If you know how to use a needle and thread, there’s nothing wrong with feeling empowered to repair an unraveled seam, and the same goes for treating textiles with stains. But the older the item is, the deeper its blemishes have embedded themselves into the fibers and the lesser your chances are to easily remove them.
If you buy an oversized sweater with the intention to hem it, really question whether you’re going to hem it. If you’re considering paying a decent amount of money for a pair of forties-era trousers with rust discoloration in the knee area, ask yourself if the stain removal process is worth the price you’re paying.
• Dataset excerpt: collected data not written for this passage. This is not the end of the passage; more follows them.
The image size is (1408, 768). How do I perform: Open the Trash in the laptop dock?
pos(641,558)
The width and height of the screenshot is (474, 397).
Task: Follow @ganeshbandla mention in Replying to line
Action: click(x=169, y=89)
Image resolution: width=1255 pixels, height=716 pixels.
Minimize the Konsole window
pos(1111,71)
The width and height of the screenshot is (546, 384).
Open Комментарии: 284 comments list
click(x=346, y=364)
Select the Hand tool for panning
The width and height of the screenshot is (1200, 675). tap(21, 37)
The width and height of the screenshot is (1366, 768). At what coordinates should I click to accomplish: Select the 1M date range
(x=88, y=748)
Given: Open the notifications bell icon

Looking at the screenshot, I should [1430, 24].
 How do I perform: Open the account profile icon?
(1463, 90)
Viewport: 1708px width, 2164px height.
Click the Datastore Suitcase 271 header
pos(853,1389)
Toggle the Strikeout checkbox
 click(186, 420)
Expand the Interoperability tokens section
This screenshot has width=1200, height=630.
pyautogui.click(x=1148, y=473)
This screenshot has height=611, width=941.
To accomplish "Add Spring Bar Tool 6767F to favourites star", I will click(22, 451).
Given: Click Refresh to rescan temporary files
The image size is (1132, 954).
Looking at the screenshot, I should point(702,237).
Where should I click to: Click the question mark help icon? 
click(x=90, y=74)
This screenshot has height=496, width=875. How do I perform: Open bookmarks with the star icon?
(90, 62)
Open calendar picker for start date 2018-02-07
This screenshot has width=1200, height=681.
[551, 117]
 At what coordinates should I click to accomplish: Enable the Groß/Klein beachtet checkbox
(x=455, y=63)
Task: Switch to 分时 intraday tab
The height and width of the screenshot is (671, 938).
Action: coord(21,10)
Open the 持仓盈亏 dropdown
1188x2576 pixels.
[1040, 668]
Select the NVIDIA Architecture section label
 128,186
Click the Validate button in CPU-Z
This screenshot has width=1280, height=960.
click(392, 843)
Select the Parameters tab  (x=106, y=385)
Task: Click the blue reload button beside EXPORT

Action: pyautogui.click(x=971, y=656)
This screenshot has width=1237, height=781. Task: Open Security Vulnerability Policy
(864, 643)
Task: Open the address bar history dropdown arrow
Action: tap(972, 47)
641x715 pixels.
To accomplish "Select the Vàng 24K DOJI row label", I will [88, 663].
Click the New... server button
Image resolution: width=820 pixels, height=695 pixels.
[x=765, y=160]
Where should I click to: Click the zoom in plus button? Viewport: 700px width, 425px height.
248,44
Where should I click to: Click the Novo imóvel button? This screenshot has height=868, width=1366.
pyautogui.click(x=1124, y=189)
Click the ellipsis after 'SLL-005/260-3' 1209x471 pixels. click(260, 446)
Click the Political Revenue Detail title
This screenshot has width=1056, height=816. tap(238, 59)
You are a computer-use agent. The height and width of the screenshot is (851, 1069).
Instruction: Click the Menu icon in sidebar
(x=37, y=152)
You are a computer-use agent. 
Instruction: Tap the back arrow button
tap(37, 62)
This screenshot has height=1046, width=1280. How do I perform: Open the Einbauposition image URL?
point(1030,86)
Know when you’re being ripped off.
Buying vintage garments at cheap prices and upselling them for a profit isn’t new (in fact, it’s half of the reason why the resale market exists), but Depop has positioned itself as an online marketplace for the worst of it. I don’t know who needs to hear this, but stop buying ‘80s windbreakers for upwards of $40 on Depop. You’re getting ripped off.
Informed vintage resellers will appropriately price items based on their condition, designer or manufacturer, rarity, demand value, and other criteria. The price also may be dependent on mending, cleaning, or repair work done to the item. Much like art, vintage clothing should appreciate in value over time, but approach collecting the latter like you would the former—would you pay $50 for paint-by-numbers artwork even if it was completed in 1972?
Use common sense when looking through antique booth racks or scrolling through an online resale shop—why is an athletic department crewneck from 1994 priced over $35? Can you find a modern equivalent to that $80 lambswool cardigan in a department store right now? Don’t be afraid to ask sellers why they’ve marked items at that price. In some cases, you might get them to knock it down a few dollars.
An upside to vintage shopping is that price ranges are often much lower than modern prices (a $40 lace stitch cardigan as opposed to a one-wear-and-tear $59 cropped V-neck cardigan from Urban Outfitters). At the end of the day, however, the value of an item lies with the consumer. I love this quote from Fernando Rangel of Silver League: "People prescribe whatever monetary value they choose to clothes that interest them."